Work request | Only the lines from the one containing "Where should I" to the end of the records belong in the answer; repeat them exactly and drop the pictures.
++++ Data records ++++
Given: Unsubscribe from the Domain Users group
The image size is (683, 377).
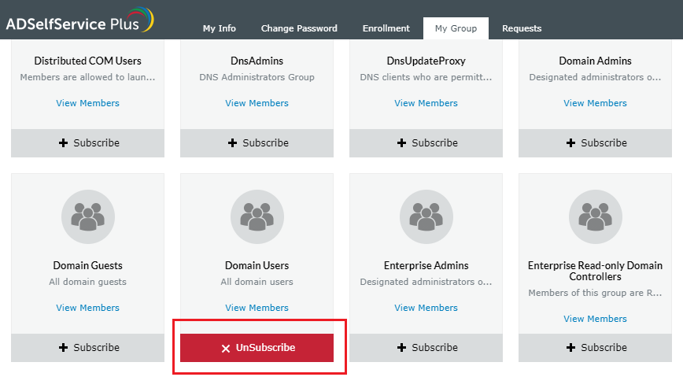Looking at the screenshot, I should coord(257,348).
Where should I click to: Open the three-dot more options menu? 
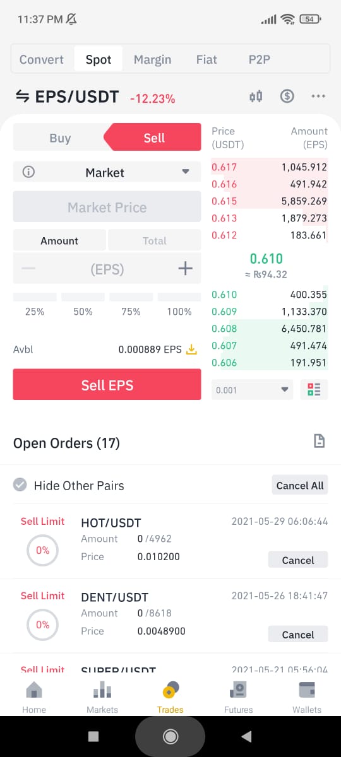coord(318,97)

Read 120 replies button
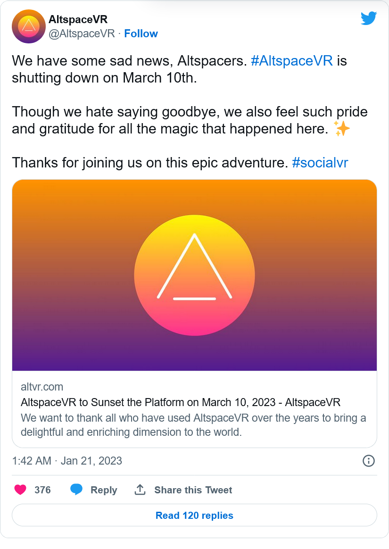194,515
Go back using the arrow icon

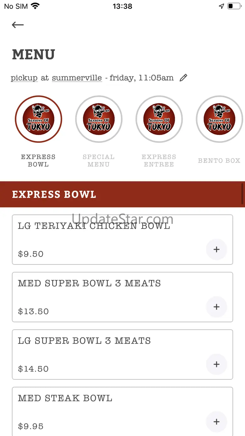pos(18,25)
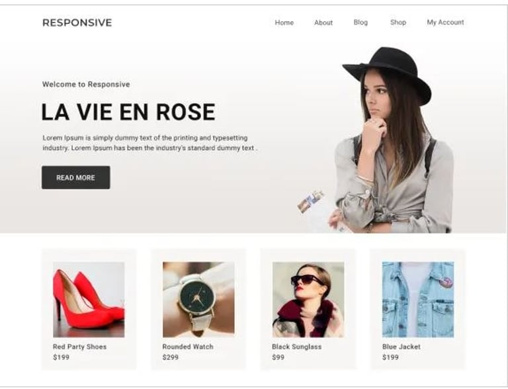Open the sunglasses woman product photo
Screen dimensions: 508x389
pyautogui.click(x=308, y=300)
++++
Finished task |
Where should I click to: Open the three-dot more options menu? 
coord(318,97)

Read 120 replies button
194,515
Go back using the arrow icon

pos(18,25)
Open the sunglasses woman product photo
Screen dimensions: 508x389
pyautogui.click(x=308, y=300)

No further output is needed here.